しかしキンシの方は、メイの言葉に純粋なる感銘と感動を受けているようだった。
「メイお嬢さん……! あなたはやはり、本当に頭の良い方なのですね……!」
魔法少女が目から眼鏡を外しつつ、感動の言葉を魔女に伝えている。
「そうなのです。他の作品たちに含まれた魔力、それをお借りしてこの精霊を大人しく、封印させるのでございます」
キンシは部屋のなかに少し強引に作った空白のすみに立つ。
そうしながら、視線をメイの左側に立つ青年の方に向けていた。
「トゥーイさん」
魔法少女に名前を呼ばれた。
少女と同じ「魔法使い」と呼ばれる存在である青年、トゥーイはすでにその右手にとある器具を用意していた。
「それは」
メイは見慣れた器具にすこしの安心感と拍子抜けを覚える。
「首輪ね」
メイがそのように表現をしている。
トゥーイが手にしている器具は、普段は彼の首元に首輪のように巻き付けられている、発声を補助する装置のようなものであった。
銀色の金属のような素材で作られている。
首輪をトゥーイは指先にて少し操作している。
カチリ、と硬いものがわずかに押し込まれる音が聞こえたような気がした。
光の気配が生まれる。
懐中電灯のような眩しさに、メイの動向が敏感に反応している。
首輪のつるりとした金属質の、どこからともなく光の筋が発射されている。
「…………」
トゥーイは崩壊した本の塔の隙間、本の波の合間を縫ってキンシの立つ円形の空白の近くへと歩み寄っている。
光を発する首輪を少し上に掲げ、空白の中心に光が届くようにしていた。
「あら」
そのあたりにて、メイはようやく光の意味を把握しつつあった。
光に照らされている。
空白には一つの魔法陣が照射されていた。
「魔法陣だわ」
メイは見たままの情報を舌の上に、あめ玉のように転がしている。
単純な魔法陣であった。
円形を基本として、その周辺を何かしらの文字列で囲っている。
文字がメイの知っているもの、例えばこの世界における言語体系にとって正しいものであるのか、あるいはそうでないのか。

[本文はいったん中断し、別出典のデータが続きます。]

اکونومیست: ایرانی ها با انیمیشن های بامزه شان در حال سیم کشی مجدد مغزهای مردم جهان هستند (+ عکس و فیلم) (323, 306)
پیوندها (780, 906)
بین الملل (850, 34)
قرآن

もしかしたら既存の文字、をかなりアーティスティックにアレンジしたものになるのかもしれない。
いずれにせよ、パッと見だけではメイにはどうにも判断できそうにない。
それよりも、魔法陣の中心にキンシが迷いなく体を沈ませていることの方が、メイにとっては新たなる疑問と驚きをもたらしていた。
魔法陣が作りだした魔術の空間。
ある種の結界のようなもの、その中心にキンシという人間が座する。
そうすることで、部屋のなかに大量の液体のようなもの、「水」と呼ばれる魔力の要素が魔法陣の中心から増幅していった。
水は天災のごとき勢いによって、一気に部屋の中を所せましと埋め尽くしていた。
「こぽぽ」
メイは口を開いて、喉の奥にあった空気を「水」のなかに浮かばせている。
呼吸は、とりあえずのところ侵害されている訳では無いようだった。